READING PASSAGE:
^^^^^^^^^^^^^^^^

These days it feels like people are more likely to share news about a record on social media than to buy it. Breaking through that wall of industry fuckery, Mr. Fingers’ wildly acclaimed Outer Acid 12″ EP is already getting a repress, and I assume it was produced in a fairly voluminous run the first time around. But Larry Heard has always kept the supply lines flush: “Sun Can’t Compare” with Mr. White has probably set some kind of record for remaining continually in print for as long as it has and seems to resurface in the shop with a new run every year.
Everyone with access to a wordpress installation has chimed in on what this “means” – it’s almost certainly the underground’s version of a Happening or summer blockbuster. Less noted: it’s a really good fucking record, and the title track is possibly the best corrective on the market to a glut of disposable and patently shitty acid records that nostalgia kindled and Roland’s Aria stoked into a pandemic. “Outer Acid” is a slow churn, a slow burn, a slow turn away from the excesses of the squelch and toward the mysterious & mystical. With the flair of Vangelis, Heard taps into a primal force here that is hard to verbalize other than presenting a series of visual images, imagined snapshots of Aztec cities and Greek democides from a world illuminated by fire and sun.
This is some heady shit I’m on, but Larry Heard has made some heady shit here to talk about and I’m going with it. “Qwazars” floods up from this same subterraneal seam. It’s strange to talk about a purely electronic track in these terms but it’s alternately mystifying and heartrending, deeply emotional and cosmically cerebral. The B Side tracks seem almost like an answer to this – a housier side of Larry Heard that perhaps is more in tune with the kind of music he might enjoy exploring now, several decades after initializing with the blueprint and drawing up plans for an entire universe of Deep House. Both “Nodyahed” (say it fast) and “Aether” erupt with African rhythms and noisy percussion. Whereas “Outer Acid” and “Qwazars” play with the tight precision of an atomic clock, these are more expansive, more sloppy, more joyously messy and unkempt. I’d say these are the two sides of Larry Heard, meeting, but we know damn well there are far more than just two.
I’ve always felt that books should be read and records should be played, but I admit to hesitating about leaving this one outside the plastic. Christ – I think you could make a fair claim to carving this in gold and attaching it to the next Voyager spacecraft. “Timeless” usually means less than we like to admit: we’re here but a few years, and for fashion to stand still for even a dozen is impressive. I’m willing to wager right now that this record will sound just as beautiful in 2050 as it does today. Come back and check if we’re still here to argue about it.

^^^^^^^^^^^^^^^^

TASKS AND EXERCISES:
1 – In the record review, which two B-side tracks erupt with African rhythms and noisy percussion?
2 – Rewrite the part of the record review that begins at "These days it" and stops after "run every year.", substituting "reissue" for "repress".

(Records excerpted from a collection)
^^^^^^^^^^^^^^^^

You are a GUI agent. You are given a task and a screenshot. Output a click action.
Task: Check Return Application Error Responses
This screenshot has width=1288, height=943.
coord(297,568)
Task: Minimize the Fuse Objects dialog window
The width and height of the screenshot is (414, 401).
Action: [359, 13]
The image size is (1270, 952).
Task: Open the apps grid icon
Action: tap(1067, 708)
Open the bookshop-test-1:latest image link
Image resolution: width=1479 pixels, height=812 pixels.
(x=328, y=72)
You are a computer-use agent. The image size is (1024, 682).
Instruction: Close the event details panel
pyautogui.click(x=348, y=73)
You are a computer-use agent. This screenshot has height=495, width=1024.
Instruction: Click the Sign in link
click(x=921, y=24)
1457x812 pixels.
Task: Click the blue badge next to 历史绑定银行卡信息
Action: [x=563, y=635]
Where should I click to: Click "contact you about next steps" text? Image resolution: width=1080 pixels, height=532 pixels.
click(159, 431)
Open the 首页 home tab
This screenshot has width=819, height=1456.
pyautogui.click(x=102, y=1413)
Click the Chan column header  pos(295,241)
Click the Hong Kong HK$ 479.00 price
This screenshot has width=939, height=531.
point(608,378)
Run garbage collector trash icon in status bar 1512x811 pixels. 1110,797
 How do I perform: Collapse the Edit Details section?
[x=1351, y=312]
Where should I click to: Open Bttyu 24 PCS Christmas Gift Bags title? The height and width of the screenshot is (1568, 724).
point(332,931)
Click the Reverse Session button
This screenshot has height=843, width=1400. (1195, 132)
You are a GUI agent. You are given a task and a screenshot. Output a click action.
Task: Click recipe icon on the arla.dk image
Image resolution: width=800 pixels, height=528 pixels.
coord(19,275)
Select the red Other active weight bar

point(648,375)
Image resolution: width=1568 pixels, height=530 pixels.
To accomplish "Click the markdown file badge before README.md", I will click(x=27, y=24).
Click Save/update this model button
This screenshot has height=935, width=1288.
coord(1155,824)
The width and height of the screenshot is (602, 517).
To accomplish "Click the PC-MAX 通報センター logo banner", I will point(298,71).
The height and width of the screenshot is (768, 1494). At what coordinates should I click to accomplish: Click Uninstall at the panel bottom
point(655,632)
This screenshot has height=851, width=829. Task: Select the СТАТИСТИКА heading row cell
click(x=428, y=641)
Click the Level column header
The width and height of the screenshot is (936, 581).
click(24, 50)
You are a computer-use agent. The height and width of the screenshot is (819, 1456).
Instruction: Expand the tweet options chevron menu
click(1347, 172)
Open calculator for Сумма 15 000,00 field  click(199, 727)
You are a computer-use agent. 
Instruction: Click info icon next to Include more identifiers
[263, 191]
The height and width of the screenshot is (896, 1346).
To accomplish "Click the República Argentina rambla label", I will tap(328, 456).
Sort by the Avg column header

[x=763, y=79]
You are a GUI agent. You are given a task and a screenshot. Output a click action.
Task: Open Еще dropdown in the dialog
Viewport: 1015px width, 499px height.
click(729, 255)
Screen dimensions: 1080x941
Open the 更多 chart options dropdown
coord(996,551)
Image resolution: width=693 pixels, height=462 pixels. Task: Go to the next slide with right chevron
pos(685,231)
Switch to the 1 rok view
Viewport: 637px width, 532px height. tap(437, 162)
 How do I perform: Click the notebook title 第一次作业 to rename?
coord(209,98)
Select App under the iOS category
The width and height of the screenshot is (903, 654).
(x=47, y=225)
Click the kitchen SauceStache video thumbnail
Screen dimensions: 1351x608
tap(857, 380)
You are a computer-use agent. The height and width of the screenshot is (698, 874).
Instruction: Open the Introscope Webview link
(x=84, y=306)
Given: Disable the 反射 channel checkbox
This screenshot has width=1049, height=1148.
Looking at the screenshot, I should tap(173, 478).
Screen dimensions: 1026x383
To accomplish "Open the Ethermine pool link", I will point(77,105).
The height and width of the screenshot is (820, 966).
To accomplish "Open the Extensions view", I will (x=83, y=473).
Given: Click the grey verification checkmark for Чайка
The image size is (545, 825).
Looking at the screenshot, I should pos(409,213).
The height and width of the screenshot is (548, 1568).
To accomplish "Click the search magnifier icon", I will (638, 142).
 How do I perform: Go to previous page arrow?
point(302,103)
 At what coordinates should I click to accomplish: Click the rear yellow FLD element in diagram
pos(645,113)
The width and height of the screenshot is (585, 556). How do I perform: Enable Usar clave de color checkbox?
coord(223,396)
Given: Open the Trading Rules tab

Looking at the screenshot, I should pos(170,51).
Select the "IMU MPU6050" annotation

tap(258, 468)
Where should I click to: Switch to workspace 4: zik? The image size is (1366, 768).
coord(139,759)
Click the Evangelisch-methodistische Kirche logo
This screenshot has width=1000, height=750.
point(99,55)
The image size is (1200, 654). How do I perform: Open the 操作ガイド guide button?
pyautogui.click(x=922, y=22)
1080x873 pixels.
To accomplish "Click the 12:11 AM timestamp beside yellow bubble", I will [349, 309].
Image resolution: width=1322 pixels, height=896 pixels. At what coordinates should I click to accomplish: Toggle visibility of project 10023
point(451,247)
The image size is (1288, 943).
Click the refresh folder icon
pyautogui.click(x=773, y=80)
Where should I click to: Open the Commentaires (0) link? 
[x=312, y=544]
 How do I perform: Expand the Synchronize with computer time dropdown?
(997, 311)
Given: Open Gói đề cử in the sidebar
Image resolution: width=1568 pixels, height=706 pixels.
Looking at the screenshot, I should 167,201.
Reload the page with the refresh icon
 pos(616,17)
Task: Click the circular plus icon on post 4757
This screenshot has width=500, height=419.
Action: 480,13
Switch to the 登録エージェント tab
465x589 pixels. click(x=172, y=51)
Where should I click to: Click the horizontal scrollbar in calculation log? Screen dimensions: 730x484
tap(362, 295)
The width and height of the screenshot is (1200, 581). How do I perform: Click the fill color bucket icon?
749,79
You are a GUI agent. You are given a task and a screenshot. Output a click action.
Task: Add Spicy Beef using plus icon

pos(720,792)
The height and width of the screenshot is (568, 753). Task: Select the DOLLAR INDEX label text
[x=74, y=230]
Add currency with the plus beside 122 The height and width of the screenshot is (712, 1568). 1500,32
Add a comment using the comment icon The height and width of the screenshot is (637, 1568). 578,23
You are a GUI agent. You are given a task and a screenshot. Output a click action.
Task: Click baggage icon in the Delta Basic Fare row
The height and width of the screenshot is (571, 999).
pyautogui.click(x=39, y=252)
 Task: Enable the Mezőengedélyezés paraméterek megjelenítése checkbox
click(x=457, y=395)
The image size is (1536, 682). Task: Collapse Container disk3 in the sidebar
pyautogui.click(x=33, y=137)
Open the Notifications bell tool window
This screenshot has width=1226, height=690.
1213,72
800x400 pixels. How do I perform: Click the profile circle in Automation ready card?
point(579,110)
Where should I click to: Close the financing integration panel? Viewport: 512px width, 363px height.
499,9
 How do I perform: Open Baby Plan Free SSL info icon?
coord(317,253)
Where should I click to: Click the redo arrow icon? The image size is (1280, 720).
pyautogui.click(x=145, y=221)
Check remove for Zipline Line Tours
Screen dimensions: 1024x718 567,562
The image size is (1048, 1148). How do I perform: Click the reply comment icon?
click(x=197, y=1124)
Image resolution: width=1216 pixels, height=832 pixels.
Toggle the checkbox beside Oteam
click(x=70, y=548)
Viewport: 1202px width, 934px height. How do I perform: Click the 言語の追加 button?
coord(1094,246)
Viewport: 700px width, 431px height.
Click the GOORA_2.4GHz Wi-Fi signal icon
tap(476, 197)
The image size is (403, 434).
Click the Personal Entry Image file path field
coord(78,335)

^^^^^^^^^^^^^^^^

TASK-BY-TASK RESULTS:
1 – "Nodyahed" and "Aether"

2 –
These days it feels like people are more likely to share news about a record on social media than to buy it. Breaking through that wall of industry fuckery, Mr. Fingers’ wildly acclaimed Outer Acid 12″ EP is already getting a reissue, and I assume it was produced in a fairly voluminous run the first time around. But Larry Heard has always kept the supply lines flush: “Sun Can’t Compare” with Mr. White has probably set some kind of record for remaining continually in print for as long as it has and seems to resurface in the shop with a new run every year.